At least she cuddled against his chest while they watched the movie about male bonding and shenanigans on a motorcycle trip. As the credits rolled, Ash yawned.

“I might go to bed. Coming?”

Her hesitation cut him—invisible slices through his confidence. Hell, if people knew, they’d laugh themselves silly.

She chewed her bottom lip, tugging on it with her teeth. “I don’t feel like sex tonight.”

“Who said anything about sex? I want to hold you. I’ve had a rough day. You’ve had a shitty one. I thought we could comfort each other.” His breath caught, in a strange—for him—surge of doubt. Words spoken long ago by his father flitted through his mind. Even if you want to hide in a dark hole, put yourself forward. Pretend you know what you’re doing and that’s half the battle.

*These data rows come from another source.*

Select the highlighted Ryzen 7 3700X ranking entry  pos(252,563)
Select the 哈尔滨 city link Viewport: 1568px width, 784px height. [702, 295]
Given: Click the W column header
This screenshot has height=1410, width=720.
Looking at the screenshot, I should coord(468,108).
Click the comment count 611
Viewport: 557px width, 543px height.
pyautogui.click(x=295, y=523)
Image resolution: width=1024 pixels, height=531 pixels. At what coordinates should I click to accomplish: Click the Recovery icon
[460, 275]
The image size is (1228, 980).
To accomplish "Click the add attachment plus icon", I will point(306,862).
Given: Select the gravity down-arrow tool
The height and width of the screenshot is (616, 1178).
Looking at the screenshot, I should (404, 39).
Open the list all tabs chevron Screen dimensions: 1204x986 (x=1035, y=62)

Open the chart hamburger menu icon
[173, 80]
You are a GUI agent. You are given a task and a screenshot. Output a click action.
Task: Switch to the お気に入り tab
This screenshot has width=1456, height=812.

“Okay,” she said in a decisive manner. “That sounds nice. Which is your room?”

“This way.” He felt his grin widening until it hurt his stretched lips. His pulse rate did a little shimmy when she reached for his hand of her own accord. Maybe the mountain between them wasn’t a range but a single peak.

Ash showed her to his room. “Do you want something to sleep in?”

“Skin is fine.”

Half an hour later she lay in his arms, a warm weight pressed to his chest. Her soft breathing filled the room, the scent of flowers filling each of his inhalations. A lock of her hair tickled his nose, and it made him smile. He was the luckiest guy in Auckland. Now if only he could make this arrangement permanent.




* * * * *

It was strange standing alone in Ash’s house. He’d left for work five minutes ago, kissing her first before leaving his house whistling. She puttered around in the kitchen, stacking dirty plates in the dishwasher and wiping down the counters.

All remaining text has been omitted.